Wang Xian merenungkan tentang perluasan bumi dan kedatangan dewa-dewa dari luar angkasa. Dia memiliki beberapa dugaan dalam hatinya!
Legenda Naga Ilahi dan legenda para dewa di Bumi mungkin bukanlah rekayasa. Pada zaman kuno, mungkin memang ada dewa-dewa dan agama-agama yang perkasa di Bumi.
Mungkin karena suatu alasan, bumi telah mengalami kemunduran, dan agama-agama yang menentang surga itu telah lenyap!
Pemulihan energi spiritual mungkin telah menarik perhatian para dewa sejati dari berbagai agama. Mereka akan turun ke bumi dan membawa Bumi ke wilayah mereka!
Alasan mengapa manusia di Bumi dapat bangkit begitu cepat mungkin karena pemulihan Bumi. Beberapa objek spiritual juga telah pulih!
“Semuanya, keluarkan kartu identitas kalian dan masuklah ke Istana Laut Roh satu per satu!”
Pada saat itu, sebuah suara terdengar dari depan. Semua orang segera berjalan menuju Istana Laut Roh Agung.
Mereka memandang pria paruh baya bertubuh manusia dan berekor ikan yang memegang trisula di tangannya dengan penuh hormat. Mereka memandang ekspresi kerinduan di wajah Istana Laut Roh dan berjalan masuk dengan penuh hormat!

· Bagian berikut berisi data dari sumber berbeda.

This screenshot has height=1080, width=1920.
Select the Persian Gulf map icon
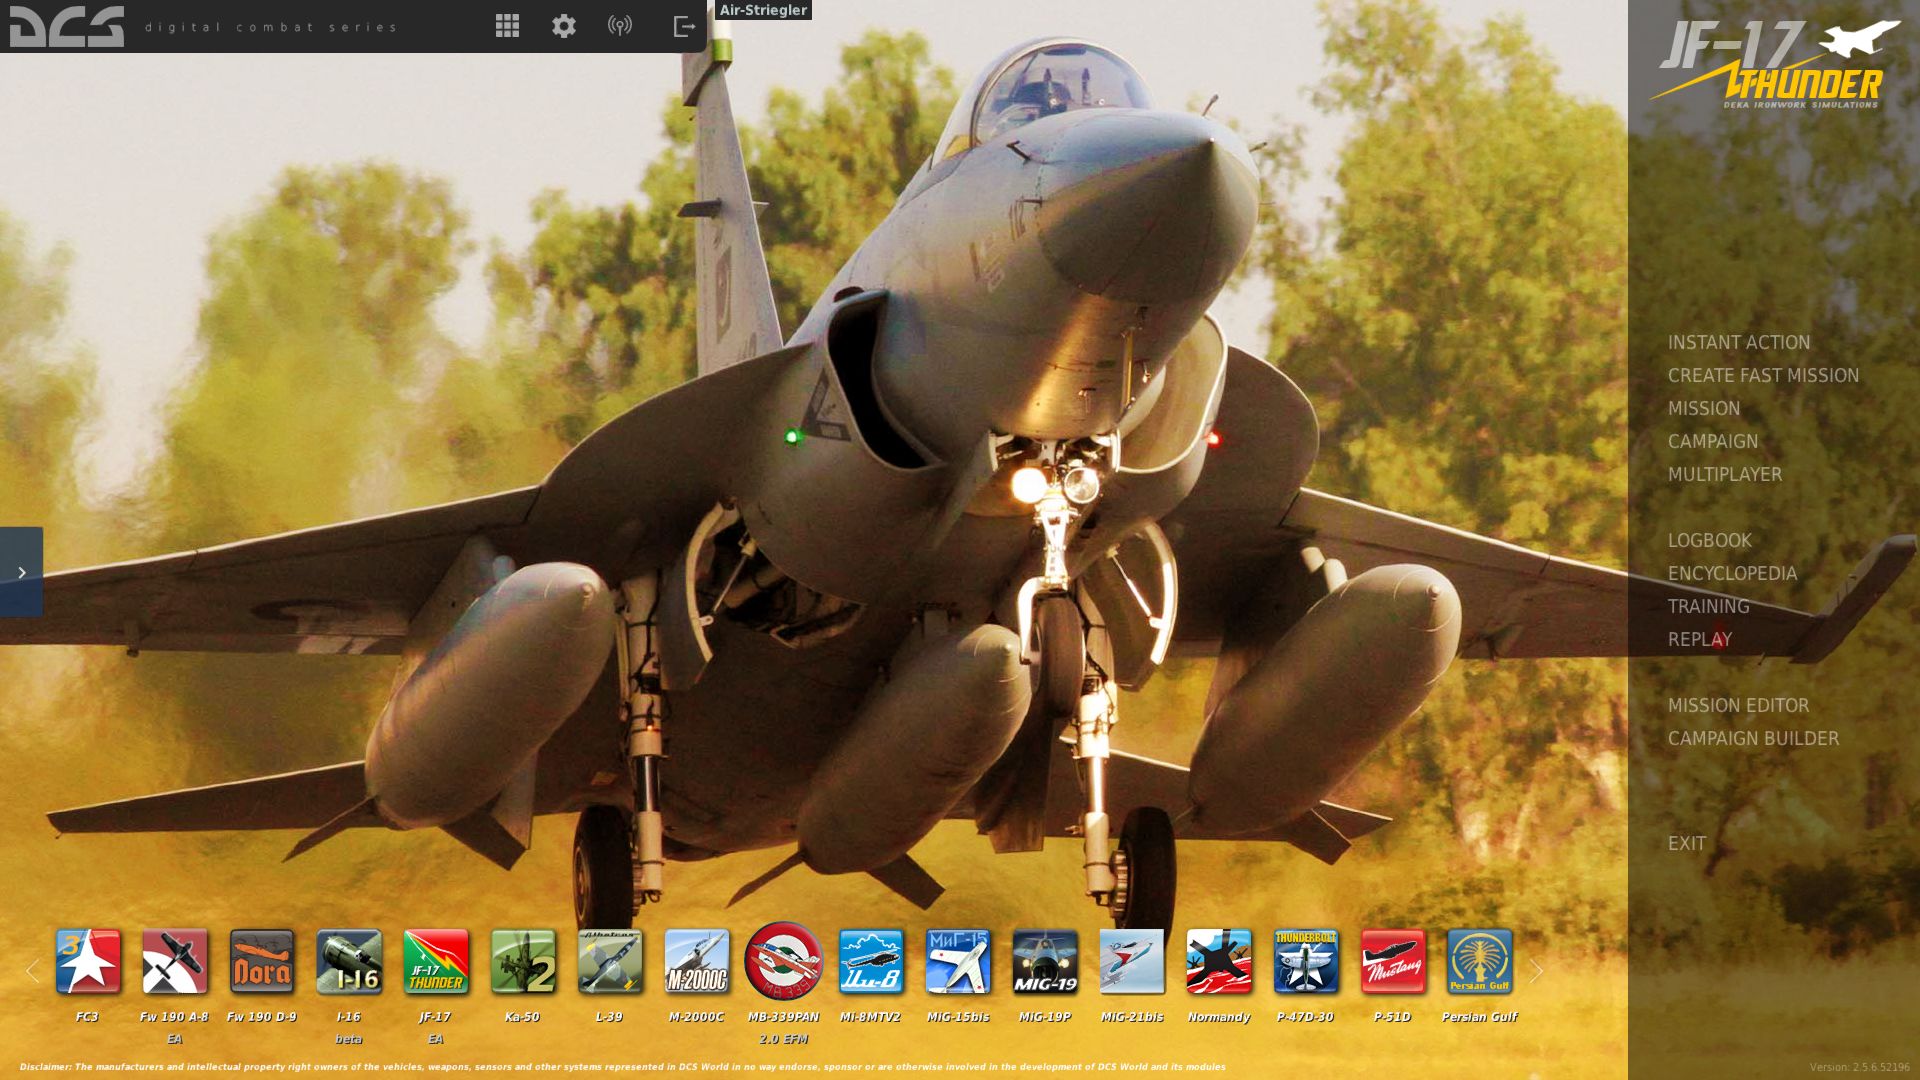(x=1480, y=962)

Wang Xian memperhatikan orang-orang di depan masuk dan mengikuti dari dekat!
“Berhenti!”
“Keluarkan kartu identitas kalian!”
Saat Wang Xian berjalan menuju pintu masuk, terdengar suara dingin.
“Saya di sini untuk mencari seseorang!”
Wang Xian menatap penjaga di sampingnya dengan acuh tak acuh!
Ia memiliki ekor ikan dan tubuh manusia. Ia memiliki insang ikan dan mulut yang tajam. Jelas sekali, ia bukanlah makhluk dari Bumi!
“Silakan masuk!”
Ketika penjaga putri duyung melihat tatapan Wang Xian, tubuhnya sedikit bergetar dan dia berkata dengan hormat.
Sekelompok pemuda dan pemudi di depan tidak memperhatikan pemandangan ini. Wang Xian terus berjalan masuk bersama Ao Jian dan Ao qitian!
Saat memasuki tempat itu, Wang Xian langsung merasakan energi spiritual yang kuat dari kerajaan ilahi. Energi air yang terkandung di dalamnya setara dengan energi spiritual di tempat biasa di Istana Naga!
Ada putri duyung yang berkeliaran di sekitarnya. Ada berbagai macam makhluk air. Bahkan paus biru raksasa pun memiliki dua ekor di depannya!
Selain para putri duyung, ada juga cukup banyak manusia biasa. Seluruh istana laut ilahi itu sangat indah dan menakjubkan!
“Ya Tuhan, tempat ini sungguh terlalu indah. Alangkah bagusnya jika aku bisa bercocok tanam di sini!”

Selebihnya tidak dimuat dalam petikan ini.